My little sister left for Korea yesterday. I knew it was coming and had prepared myself for it, so that in and of itself wasn't so upsetting. What got to me was that she had a good week before she had to report for duty and instead of coming home to spend time with her family, she chose to go to California and hang out with her friends and asshat boyfriend (who I'm almost positive is cheating on her). I got a call from her yesterday, right as she was checking in at the airport and only got to talk to her for about 5 minutes before she had to go through security. She'll be gone a year and I didn't even get to hug her goodbye. I spent most of yesterday bawling; alternating between sad "I miss her" tears and pissed "I can't believe she did that" tears. She also didn't call our mom before she left; she asked me to do it for her...

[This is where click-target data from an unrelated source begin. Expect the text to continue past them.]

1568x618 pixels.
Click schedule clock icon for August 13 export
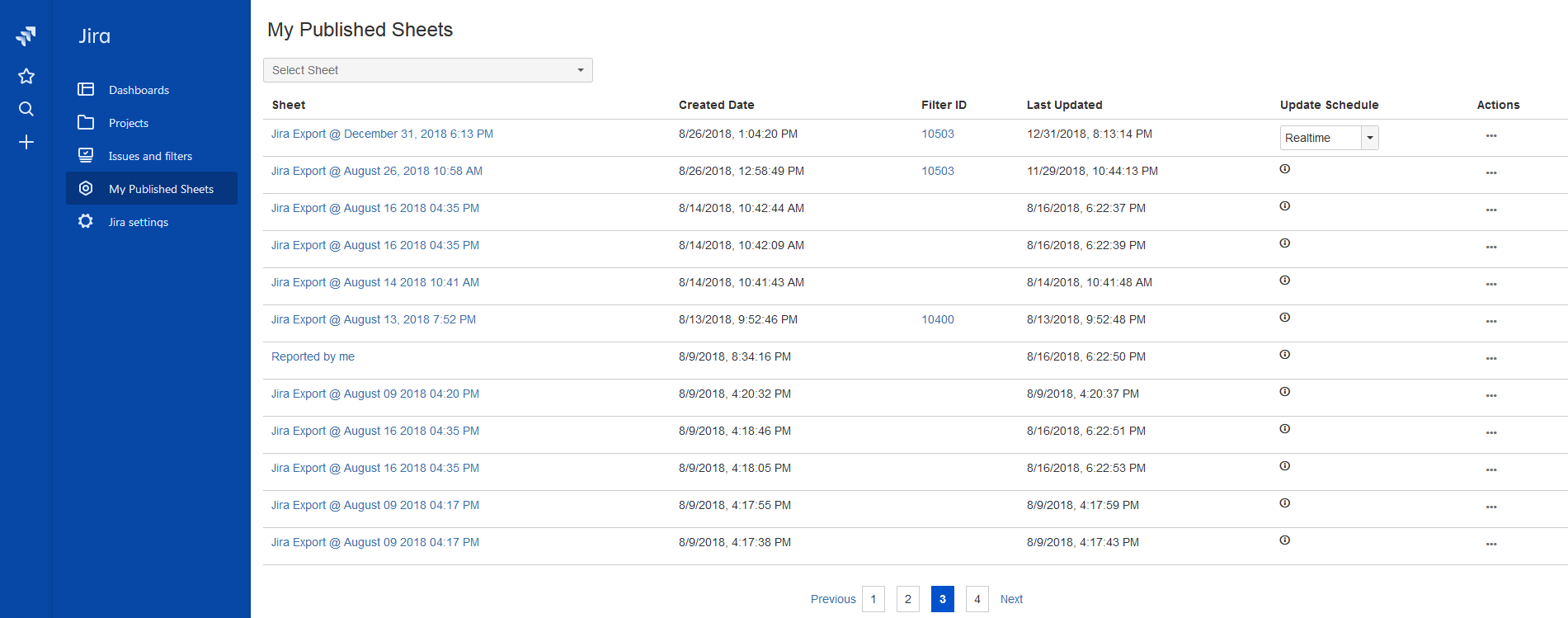tap(1284, 318)
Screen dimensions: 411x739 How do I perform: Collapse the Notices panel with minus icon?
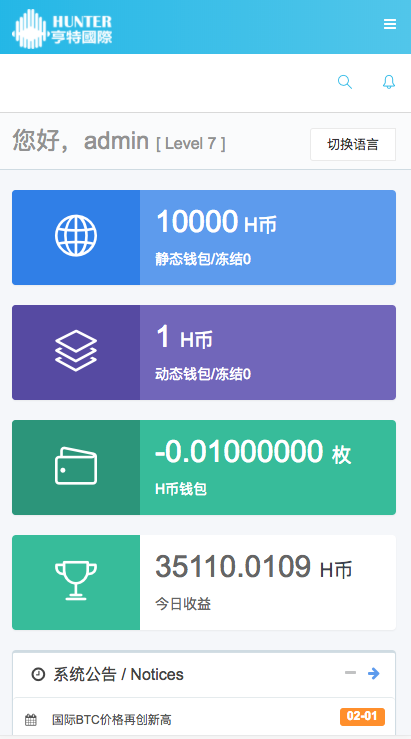(x=350, y=673)
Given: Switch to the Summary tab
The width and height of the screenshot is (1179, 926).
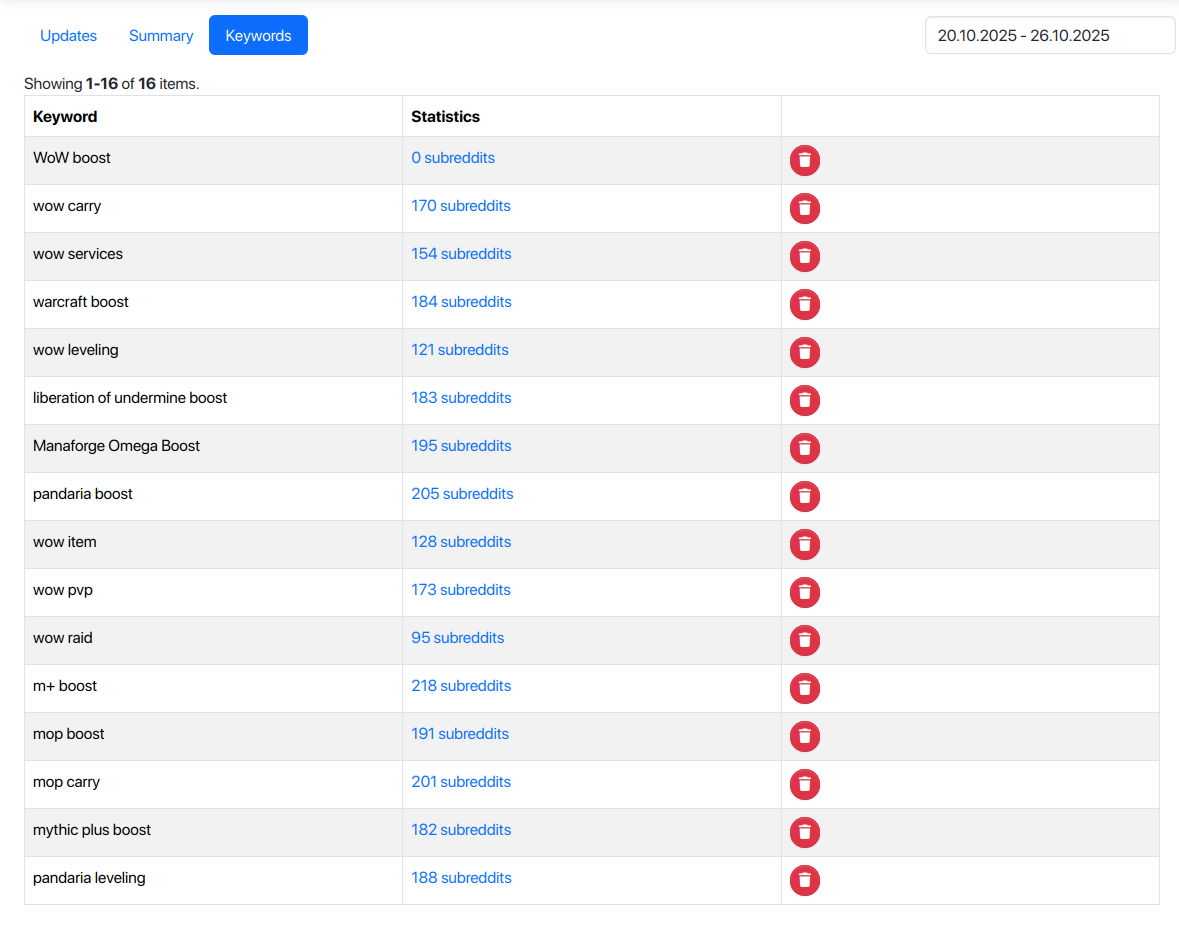Looking at the screenshot, I should point(160,35).
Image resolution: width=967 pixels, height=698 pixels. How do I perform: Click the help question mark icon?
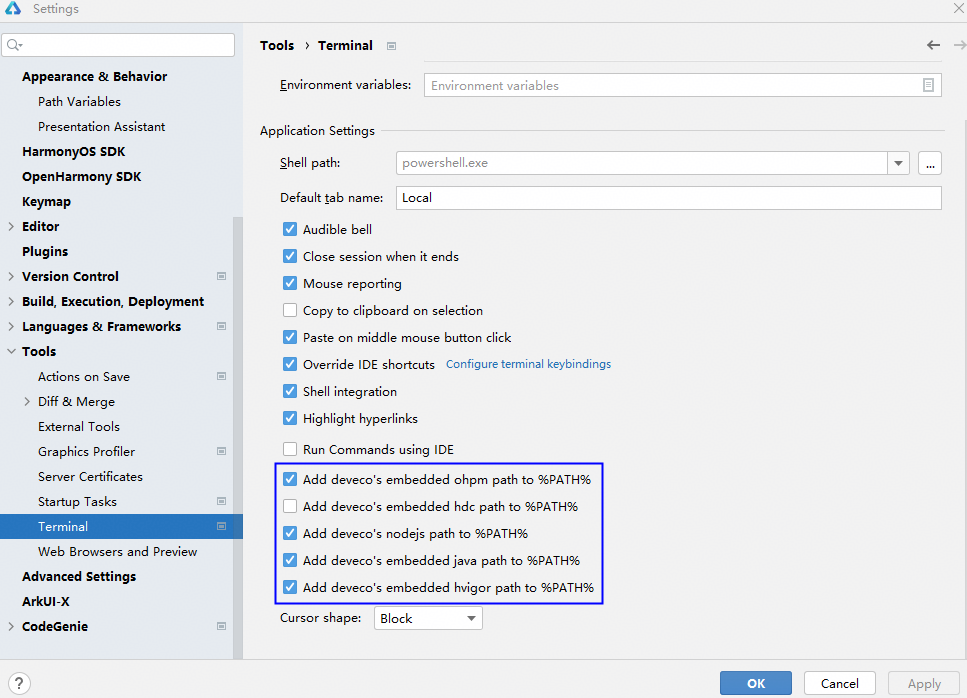pyautogui.click(x=17, y=684)
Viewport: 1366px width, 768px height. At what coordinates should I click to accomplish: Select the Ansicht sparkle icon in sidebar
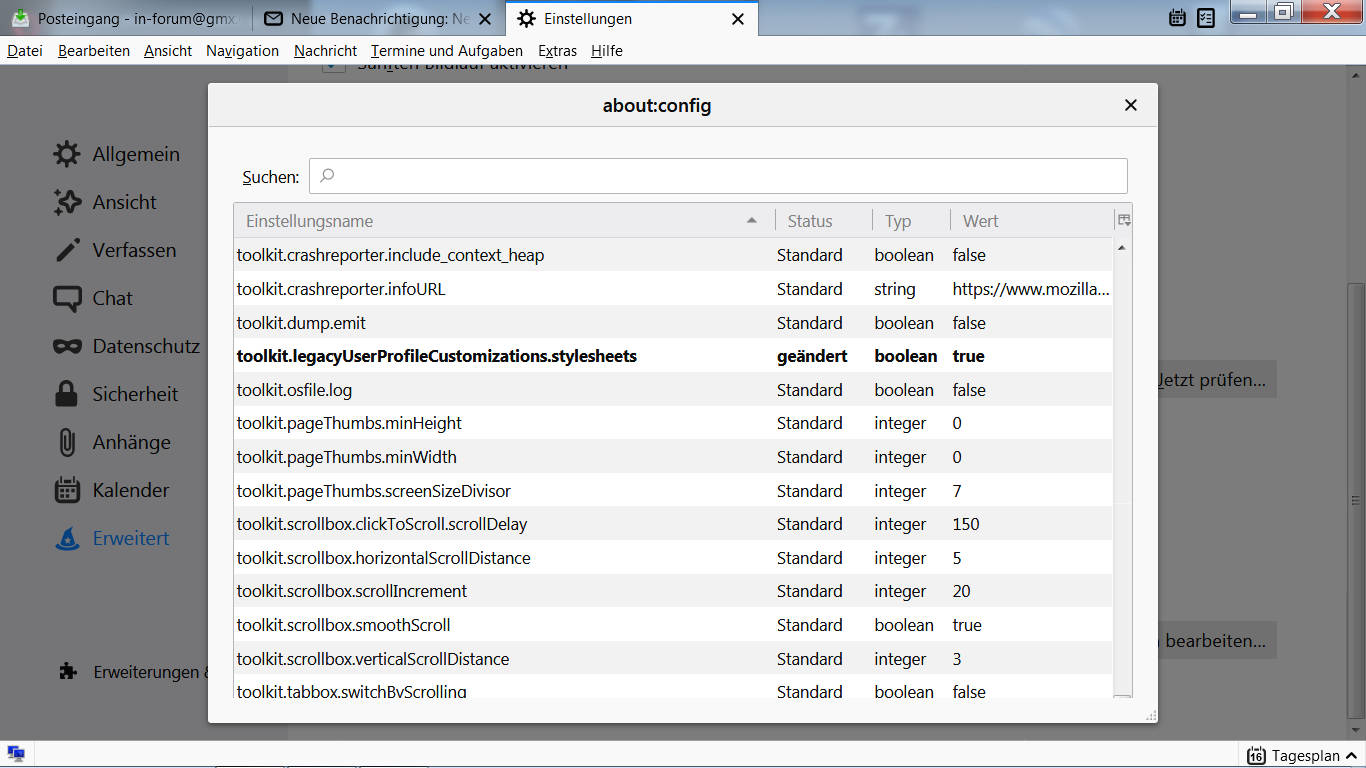(x=67, y=202)
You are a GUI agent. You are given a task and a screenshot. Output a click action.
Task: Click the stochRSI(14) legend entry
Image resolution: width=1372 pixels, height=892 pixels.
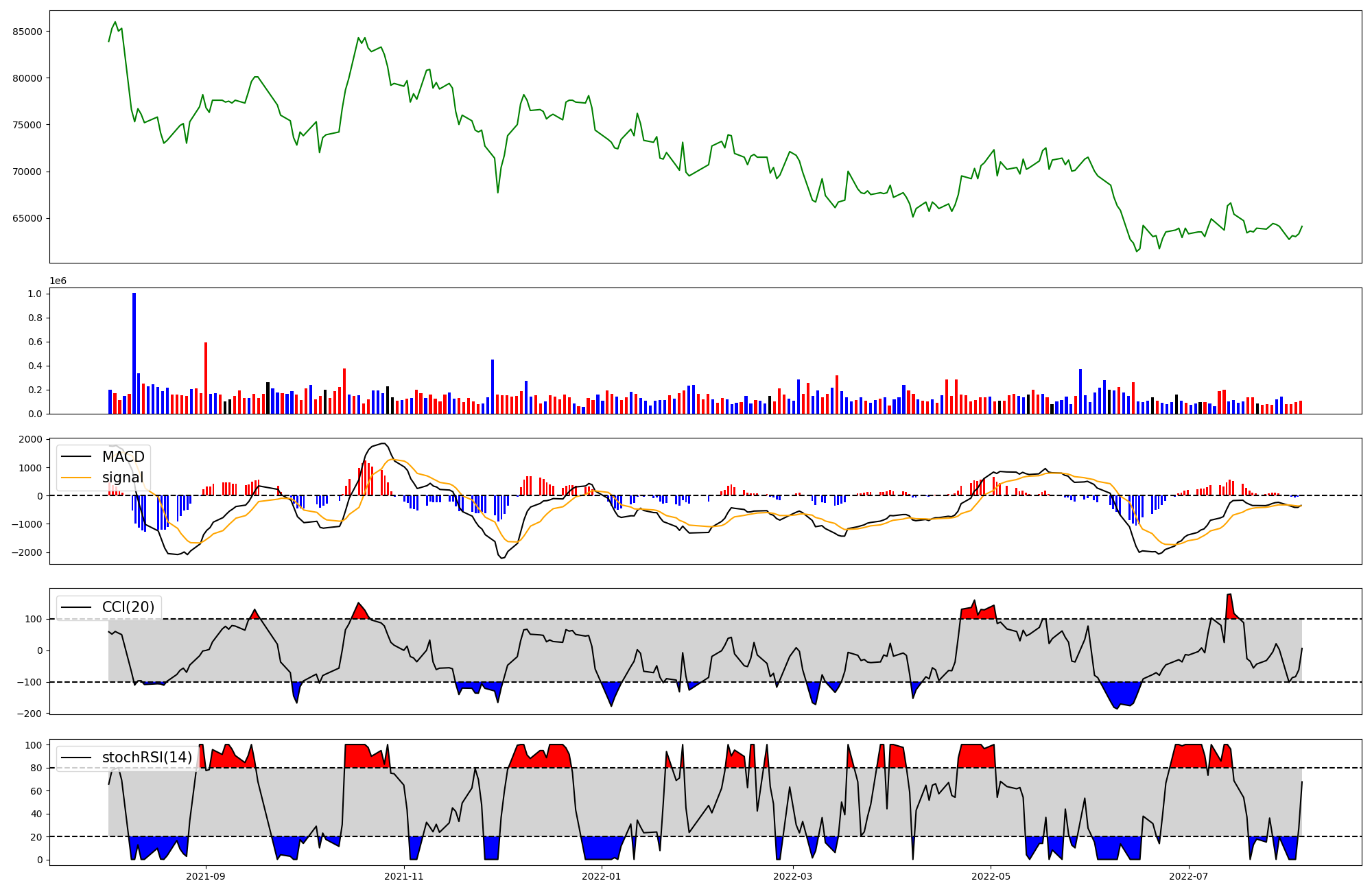pos(147,758)
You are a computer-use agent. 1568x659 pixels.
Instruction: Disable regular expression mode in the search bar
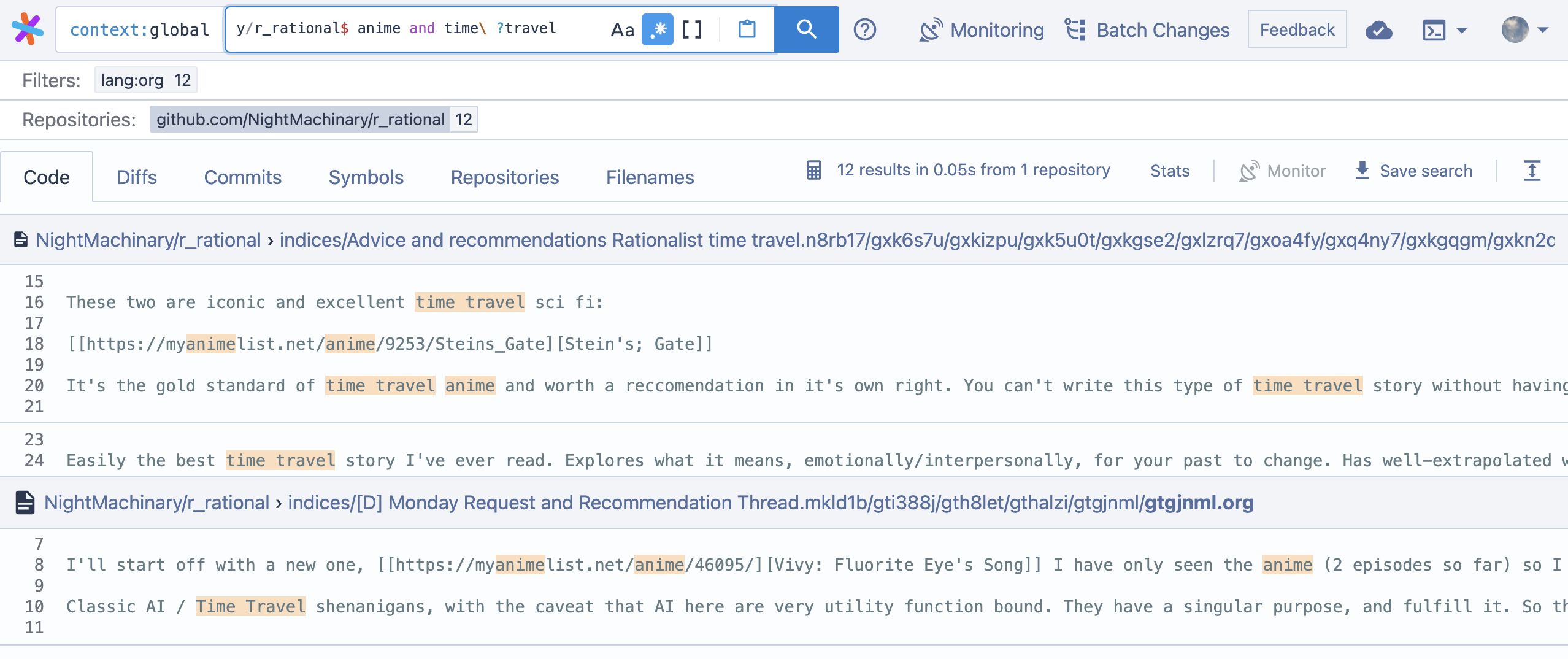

She called again this morning to let me know that she'd made it ok. I had to make sure she called our mom this time 'cause you can never tell with her anymore. Luckily, she already had.

So YAY MONDAY! I hope this week is better than last.

5 comments:

Bee said...

Sorry you had such a rough weekend, lovf. Hope this week is a ton better for you!

Shell said...

I'm so sorry. It sounds like you had a heck of a weekend. What can you say, sometimes sisters will be sisters...I know I have 3! Hopefully your week will go better and you can trip asshat carpool guy on his way into his office. (oops) :)

Carly said...

(( hugs )) i will keep your sister in my thoughts. and WTF carpool buddy? who does that? And can I tell you- your tired story made me Lol bc I flipped on eric the other night for telling me how tired he was. Try being pg, not sleeping, trying to get a never ending to do list done, etc. You will be great and everything will get done- and if it doesn't? you will still be ok. Just know that

Z said...

Awww, sweety! Yay for Monday. :)

Everything will work out. You're full term soon and I'm sure part of H's prob is baby stress. He knows everything is coming term soon and I bet that's scary for him. Not an excuse, but maybe part of the reason. *hugs* If we lived closer, I'd come help paint! I love to paint.

Molly said...

I'm so sorry you had such a crappy weekend. I will be thinking of you in the coming weeks!